Yoksa, Bakü’de "Şark Şûrası" toplayarak yine kendine "Doğu halklarının hámisi" sıfatını vehmeden, ama Azerilerden Yakutlara ve Çeçenlerden Tatarlara, o Doğu halklarına karşı en dehşet mezálimi uygulayan bir kızıl Rusya mı?
Asla! Eğer bunlar "mazlum" ve "proleter"se, eh zahir ben de esir ve paryayım.
Ancak, madalyonun bir de öteki yüzü bulunduğu gerçeğini görmezden gelemeyiz.
* * *
O da şu ki, İtalyanların çullandığı aynı Somali veya Habeşistan’da köleliliğin hüküm sürdüğü; hátta bu ikincisinin de hanidir Eritre’yi "mağdur" kıldığı vakıası inkár edilemez. Artı, Dersaadet’ten Roma tahakkümü altına girmiş bir Libyalının da bize "peki ama, daha önce sizin burada ne işiniz vardı" demek hakkına sahip olduğu unutulabilir mi?
Yahut, Rus ve Alman tahakkümü altında "ezilen" Lehlerin de Yahudileri ezdiği; aynı Yahudilerin ise İsrail’e göç ertesinde bu defa Filistinlileri ezdiği nesnel bir olgu değil midir?
Evet evet, örnekleri sayısız biçimde uzatabilirim, fakat bunlar hiçbir şey ifade etmiyor.
* * *
ETMİYOR, çünkü insanlık tarihi açısından baktığımız takdirde karşılıklı rollerin derhal, anında, bir çırpıda değiştiği, değişebildiği ve değişebileceği göz çıkartıyor.

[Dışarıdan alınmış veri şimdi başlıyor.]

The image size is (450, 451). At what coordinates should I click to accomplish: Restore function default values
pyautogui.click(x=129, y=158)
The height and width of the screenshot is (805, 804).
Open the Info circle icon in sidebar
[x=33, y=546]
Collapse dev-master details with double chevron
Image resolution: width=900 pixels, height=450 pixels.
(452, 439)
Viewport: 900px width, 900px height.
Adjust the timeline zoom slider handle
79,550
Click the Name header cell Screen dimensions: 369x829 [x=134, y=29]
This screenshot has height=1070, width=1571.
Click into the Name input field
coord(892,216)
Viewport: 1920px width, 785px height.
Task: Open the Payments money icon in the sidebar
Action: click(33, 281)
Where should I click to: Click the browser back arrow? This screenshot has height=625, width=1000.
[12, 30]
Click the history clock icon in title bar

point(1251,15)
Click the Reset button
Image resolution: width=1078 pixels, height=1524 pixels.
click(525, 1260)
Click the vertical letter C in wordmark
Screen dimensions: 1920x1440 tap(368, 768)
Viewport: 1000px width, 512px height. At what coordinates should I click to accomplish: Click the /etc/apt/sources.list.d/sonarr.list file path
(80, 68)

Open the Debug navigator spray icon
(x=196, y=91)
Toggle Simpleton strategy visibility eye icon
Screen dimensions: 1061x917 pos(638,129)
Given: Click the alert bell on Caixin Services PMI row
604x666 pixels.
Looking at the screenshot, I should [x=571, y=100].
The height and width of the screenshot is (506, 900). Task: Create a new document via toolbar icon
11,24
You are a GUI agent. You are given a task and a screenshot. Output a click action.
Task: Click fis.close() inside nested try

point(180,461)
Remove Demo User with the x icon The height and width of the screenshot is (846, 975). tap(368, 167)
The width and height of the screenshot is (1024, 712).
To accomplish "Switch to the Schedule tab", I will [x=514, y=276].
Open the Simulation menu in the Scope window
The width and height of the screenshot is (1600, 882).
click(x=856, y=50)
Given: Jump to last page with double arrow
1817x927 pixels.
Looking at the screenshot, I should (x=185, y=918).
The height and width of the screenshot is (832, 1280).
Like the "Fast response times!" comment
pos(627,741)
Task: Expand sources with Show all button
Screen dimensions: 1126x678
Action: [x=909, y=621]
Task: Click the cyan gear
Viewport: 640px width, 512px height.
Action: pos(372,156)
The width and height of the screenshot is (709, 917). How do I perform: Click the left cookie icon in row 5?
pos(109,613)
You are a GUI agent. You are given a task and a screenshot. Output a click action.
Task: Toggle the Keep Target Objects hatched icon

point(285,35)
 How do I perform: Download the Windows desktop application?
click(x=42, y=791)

Her "mazlum"un "zalim"; her "proleter"in "patron"; háttá her "maktûl"ün de "cellát" olduğu, olabileceği ve muhtemelen de olmaya can attığı bir vakıa oluşturuyor.
Zira heyhat, bu bireysel ve toplumsal içgüdü o insanın mayasında fırsat kolluyor.
O halde, kendi siyaset söylemini böylesine bir "mağduriyet" temelinde inşa etmeye kalkışan tüm ideolojilere sonsuz ihtiyatla yaklaşmak gerekir ve de mutlaka gerekiyor.
* * *
HELE hele, o ideoloji bizdeki "ulusalcılık" gibi totaliter, en azından otoriter sağ ve sol uçların halvete girmesiyle oluşuyor ve "mağdur" edebiyatını hayal alemi, korku tezahürü, nefret yansıması ve kompleks tepkisi ekseninde inşa ediyorsa, ihtiyat kırmızı alarma dönüşür.
Üstelik, cilá biraz kazındığı an geçmişindeki ve şimdisindeki "tahakküm şehveti" ve "tahammülsüzlük şiarı" göz çıkarttıyorsa, böyle bir "mazlum" (!) ancak sırta ürperti verir.
Oysa başta söyledim, İtalya ve diğerleri "proleter millet" yakınmasından çok çektiler.
Umalık ki, ders çıkarttık ve "mazlum ulusalcı" sızlanmasına karşı bağışıklık kazandık.